In a show of solidarity, Roy’s fellow ING delegates told hotel management they were planning to decamp to another hotel in protest. “At that point, the hotel found me a room to stay,” he recalls.
The years since, Roy worked for three years as a leasing consultant for Alstom Power, an energy company, he then set up Whatrate.com “the first leasing fintech in the UK” in 2000, he says proudly.
His dot com experience somehow morphed into him developing a taste for underwriting and financial risk insurance in the asset finance world.
Somerset Equipment Finance (UK)
Today, Roy is head of business development for Somerset Equipment Finance (UK), part of Somerset Capital Group, a US-domiciled leasing company active in the US, Canada, Southeast Asia, the UK and Europe. Roy was taken on in 2012 to set up the UK/European operation.
The US parent has been in business for almost 40 years and is owned by its management’s private equity firm and has $1.4bn in assets under management.
Somerset Equipment Finance (UK) does not operate a typical lessor business model but is a niche player concerned with residual value, essentially the market value of an asset at the end of the lease period. So the business offers varying degrees of risk mitigation over the life a piece of equipment.
“Our business operates by putting equity into transactions by way of residual value, buying out residual value positions or taking residual value positions.”
Ethnic diversity and asset finance
When asked to explain the lack of ethnic diversity in asset finance today, Roy says that if the industry is not selling itself to a potentially hugely talented pool of individuals this is due to a problem with awareness and education.
“There is a dearth of black people in middle management and senior management,” says Roy.
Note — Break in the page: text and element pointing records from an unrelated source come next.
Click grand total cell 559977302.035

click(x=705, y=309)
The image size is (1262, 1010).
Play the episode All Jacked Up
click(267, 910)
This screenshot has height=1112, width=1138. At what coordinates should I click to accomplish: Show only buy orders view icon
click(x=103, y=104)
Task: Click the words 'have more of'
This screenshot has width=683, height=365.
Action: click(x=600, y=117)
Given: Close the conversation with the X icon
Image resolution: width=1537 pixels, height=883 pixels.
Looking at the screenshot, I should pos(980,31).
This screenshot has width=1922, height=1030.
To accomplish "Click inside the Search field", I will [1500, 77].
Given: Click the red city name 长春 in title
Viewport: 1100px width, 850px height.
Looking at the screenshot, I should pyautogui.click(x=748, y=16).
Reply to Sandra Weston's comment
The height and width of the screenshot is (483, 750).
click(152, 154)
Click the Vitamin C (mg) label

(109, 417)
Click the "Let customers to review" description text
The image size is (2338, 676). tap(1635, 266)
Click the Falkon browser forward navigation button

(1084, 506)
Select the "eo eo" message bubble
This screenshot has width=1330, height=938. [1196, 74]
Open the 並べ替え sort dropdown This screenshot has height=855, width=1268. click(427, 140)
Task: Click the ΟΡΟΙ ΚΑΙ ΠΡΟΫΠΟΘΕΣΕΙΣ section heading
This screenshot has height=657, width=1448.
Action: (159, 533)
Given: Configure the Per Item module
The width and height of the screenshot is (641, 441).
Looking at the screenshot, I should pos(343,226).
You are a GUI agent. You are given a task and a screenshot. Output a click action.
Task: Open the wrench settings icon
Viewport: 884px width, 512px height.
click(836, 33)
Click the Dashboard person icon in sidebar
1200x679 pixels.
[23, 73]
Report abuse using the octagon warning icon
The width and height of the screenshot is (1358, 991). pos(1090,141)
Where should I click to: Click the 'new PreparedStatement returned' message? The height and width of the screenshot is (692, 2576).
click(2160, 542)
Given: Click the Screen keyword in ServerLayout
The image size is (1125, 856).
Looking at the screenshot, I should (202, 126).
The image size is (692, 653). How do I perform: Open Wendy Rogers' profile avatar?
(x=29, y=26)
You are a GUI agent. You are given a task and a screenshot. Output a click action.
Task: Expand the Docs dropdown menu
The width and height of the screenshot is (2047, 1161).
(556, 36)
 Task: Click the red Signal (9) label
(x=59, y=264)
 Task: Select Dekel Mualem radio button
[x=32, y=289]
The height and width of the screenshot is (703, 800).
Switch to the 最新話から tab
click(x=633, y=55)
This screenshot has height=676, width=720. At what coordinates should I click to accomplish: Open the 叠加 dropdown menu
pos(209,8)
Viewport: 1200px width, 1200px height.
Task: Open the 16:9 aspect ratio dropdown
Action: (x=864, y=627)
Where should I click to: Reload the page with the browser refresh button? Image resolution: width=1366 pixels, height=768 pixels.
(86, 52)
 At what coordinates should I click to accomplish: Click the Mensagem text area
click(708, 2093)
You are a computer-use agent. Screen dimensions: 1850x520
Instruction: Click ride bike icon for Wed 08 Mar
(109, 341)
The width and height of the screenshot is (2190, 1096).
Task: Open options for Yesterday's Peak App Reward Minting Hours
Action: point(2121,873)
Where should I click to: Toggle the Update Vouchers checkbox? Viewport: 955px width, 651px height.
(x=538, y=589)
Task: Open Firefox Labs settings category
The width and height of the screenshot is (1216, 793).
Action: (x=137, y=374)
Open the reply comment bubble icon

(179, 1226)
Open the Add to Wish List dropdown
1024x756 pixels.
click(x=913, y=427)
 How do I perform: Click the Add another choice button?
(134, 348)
On one side of the ledger, potential candidates are simply not aware that openings in asset finance exist or people simply discount financial services as they have no inlet and they feel they need one to get by.
“As an industry, we need to reach out more into those communities. They need to know there is a place for them at this table,” he says.
He adds that while his career in asset finance has always been about aptitude and attitude, the sector needs to do more to develop apprenticeships and mentoring programmes for those that don’t have family, educational or informal connections.
From the perspective of ethnic minority communities, “they probably think they don’t have the right old school tie connections and are unaware these old ways are breaking down,” he says.